Ce dimanche, 12 octobre 2025, les électeurs camerounais seront appelés aux urnes pour choisir leur président. Pour beaucoup d’observateurs, l’issue du scrutin ne fait guère de doute : Paul Biya, au pouvoir depuis 1982, sera réélu sans surprise. Après plus de quarante-trois ans à la tête de l’Etat, son règne suscite autant de lassitude que de résignation. Ses partisans mettent en avant la stabilité du pays, l’absence de guerre civile (encore que les deux régions anglophones du Nord-Ouest et du Sud-Ouest, sont en conflit ouvert contre le pouvoir central depuis huit ans tout comme l’Extrême-Nord où les infiltrations de la secte Boko Haram n’ont jamais réellement cessé), ou de coup d’état en dehors de la tentative de coup d’état – fortement réprimée – des partisans d’Ahmadou Ahidjo en avril 1984), mais la majorité des Camerounais estiment que le bilan du régime est largement négatif, sinon catastrophique, si on le compare à celui de pays africains comme la Côte d’Ivoire, la Guinée équatoriale, le Sénégal ou le Ghana.

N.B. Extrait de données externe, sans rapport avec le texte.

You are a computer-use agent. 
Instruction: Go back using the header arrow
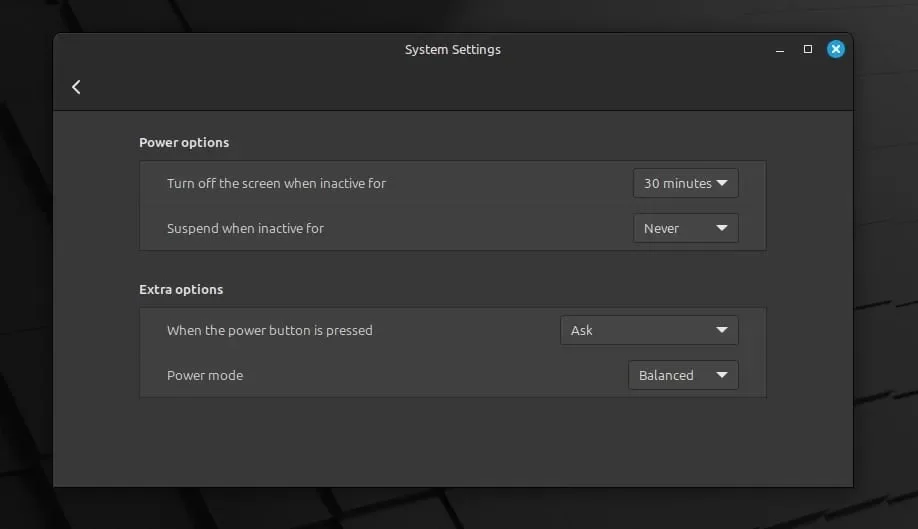click(76, 87)
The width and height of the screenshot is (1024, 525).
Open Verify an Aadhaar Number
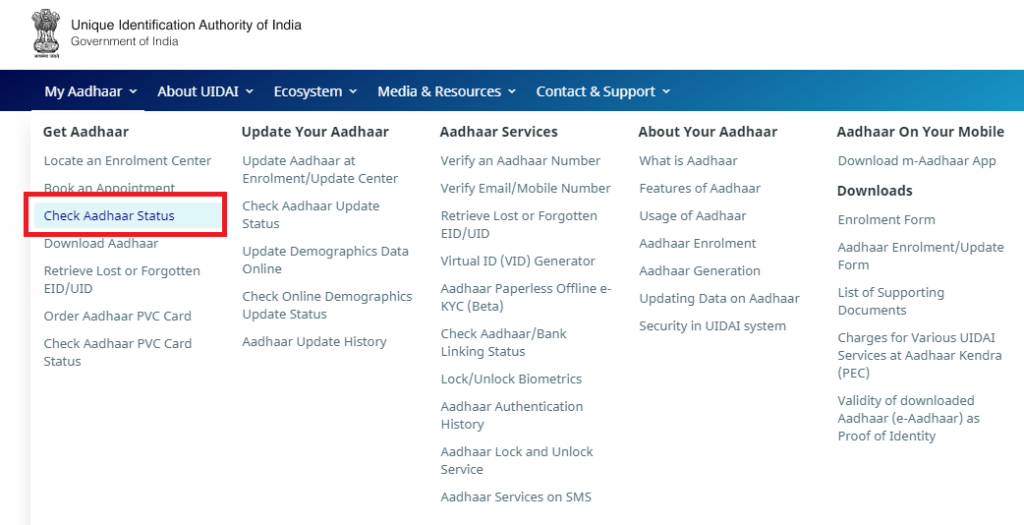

Un pays immobile face au progrès des autres
Symbole de cette stagnation, la route Douala-Yaoundé, artère vitale reliant les deux plus grandes villes du pays, demeure un chantier éternel. Des dizaines de voyageurs y ont perdu la vie, victimes de routes étroites, mal entretenues, pleines de nids d’éléphants, et d’un projet d’autoroute de 196 kilomètres annoncé depuis deux décennies (sur notre photo, le candidat Paul Biya à Maroua pendant son seul meeting de campagne, égrenant la liste de projets de son futur septennat). Pendant ce temps, ailleurs, en Afrique de l’Ouest, des infrastructures modernes ont vu le jour, des réseaux ferroviaires se sont modernisés, des zones industrielles ont émergé. Au Cameroun, la lenteur administrative et la corruption chronique étouffent l’initiative privée et découragent l’investissement.

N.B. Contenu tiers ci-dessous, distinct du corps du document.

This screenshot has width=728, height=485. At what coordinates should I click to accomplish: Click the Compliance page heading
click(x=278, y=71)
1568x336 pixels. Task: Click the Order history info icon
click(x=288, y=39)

Certes, la très relative paix que connaît le Cameroun ne suffit pas à masquer l’échec du développement. Beaucoup reconnaissent aujourd’hui que Paul Biya n’a pas fait mieux que son prédécesseur Ahmadou Ahidjo. Sous ce dernier, le Cameroun était respecté et admiré : Sa compagnie aérienne, Cameroon Airlines, desservait plusieurs grandes capitales du monde, la Société des transports urbains du Cameroun (SOTUC) facilitait la mobilité dans les grandes villes, la Société de développement du coton (SODECOTON) et d’autres entreprises publiques soutenaient l’économie nationale, avec comme support technique et financier, la Société nationale d’investissement (SNI) dont le but est de gérer les participations de l’Etat et des pouvoirs publics dans le secteur productif. La fierté nationale était réelle, le Cameroun étant considéré, au moment du départ du pouvoir d’Ahmadou Ahidjo, en novembre 1982, comme le meilleur risque en Afrique. Pour preuve, les jeunes, contrairement à aujourd’hui, n’éprouvaient aucun besoin de quitter leur pays. Certes, ils allaient à l’étranger pour étudier mais retournaient au pays pour travailler dans la grande majorité des cas.

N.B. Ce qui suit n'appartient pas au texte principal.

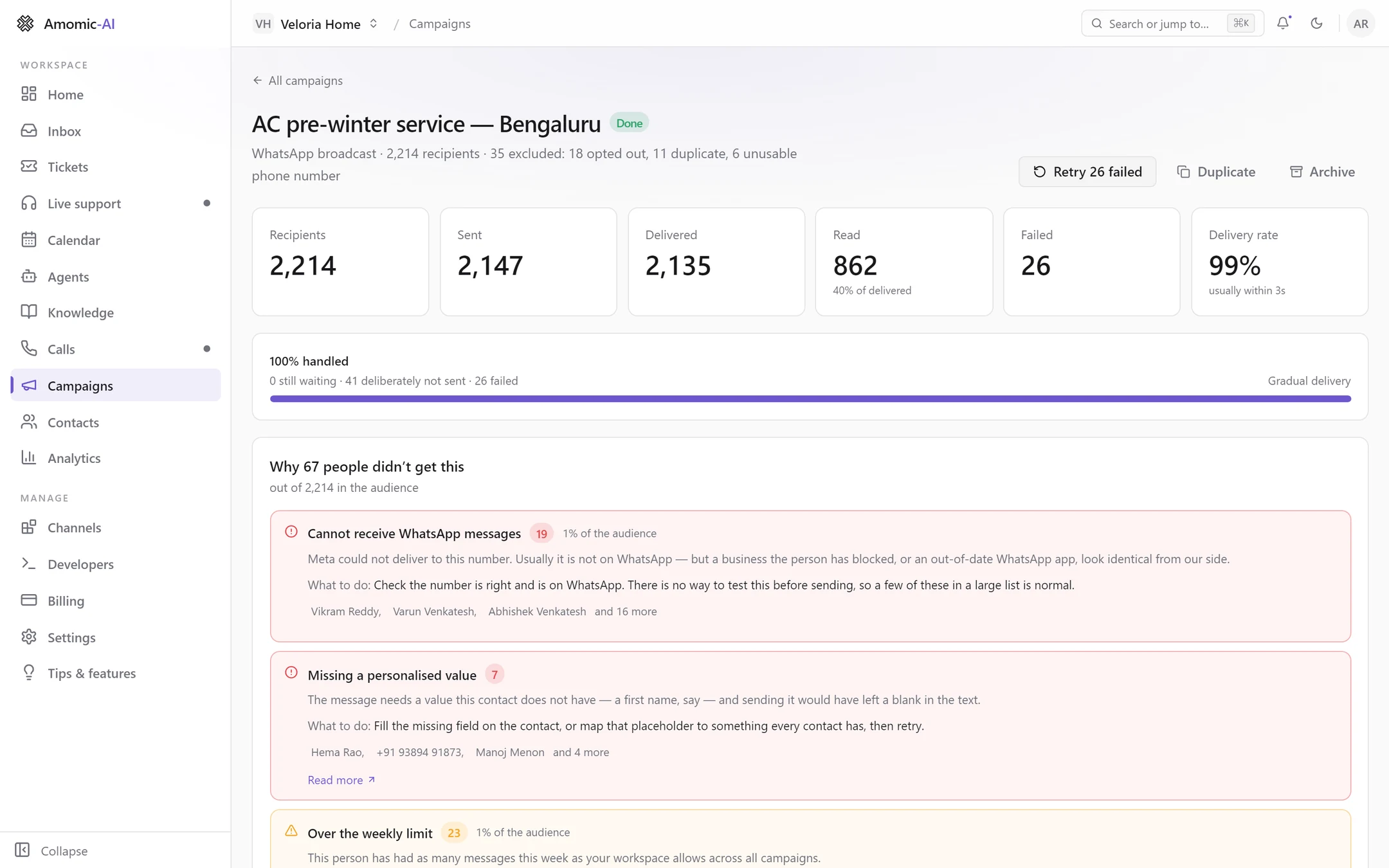
Task: Open the AR user avatar menu
Action: click(x=1361, y=23)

Le déclin des institutions et la crise morale
Sous le régime Biya, tout ce qui faisait la grandeur et la vitalité du Cameroun semble avoir été liquidé. Au moins, les trois-quarts des entreprises publiques ont été privatisées ou démantelées, souvent, dans l’opacité la plus totale. L’Etat s’est affaibli, la corruption s’est enracinée, et le mérite a été remplacé par la loyauté au parti au pouvoir. Pire encore, des affaires d’assassinats politiques ou de disparitions jamais élucidées ont laissé des cicatrices profondes dans la mémoire nationale. Le pays a perdu nombre de ses fils les plus brillants, dans un silence pesant et une impunité généralisée.
Ce qui choque davantage, c’est que Paul Biya, ancien élève du Petit Séminaire, a été formé dans la tradition chrétienne où résonne le commandement « Tu ne tueras pas ». Les valeurs de justice, de vérité et de compassion semblent avoir été reléguées au second plan au profit du culte de la personnalité et de la peur. Les élites politiques, loin d’incarner le service de la nation, se sont enfermées dans des cercles d’intérêts et de privilèges, coupés du peuple qu’elles prétendent représenter.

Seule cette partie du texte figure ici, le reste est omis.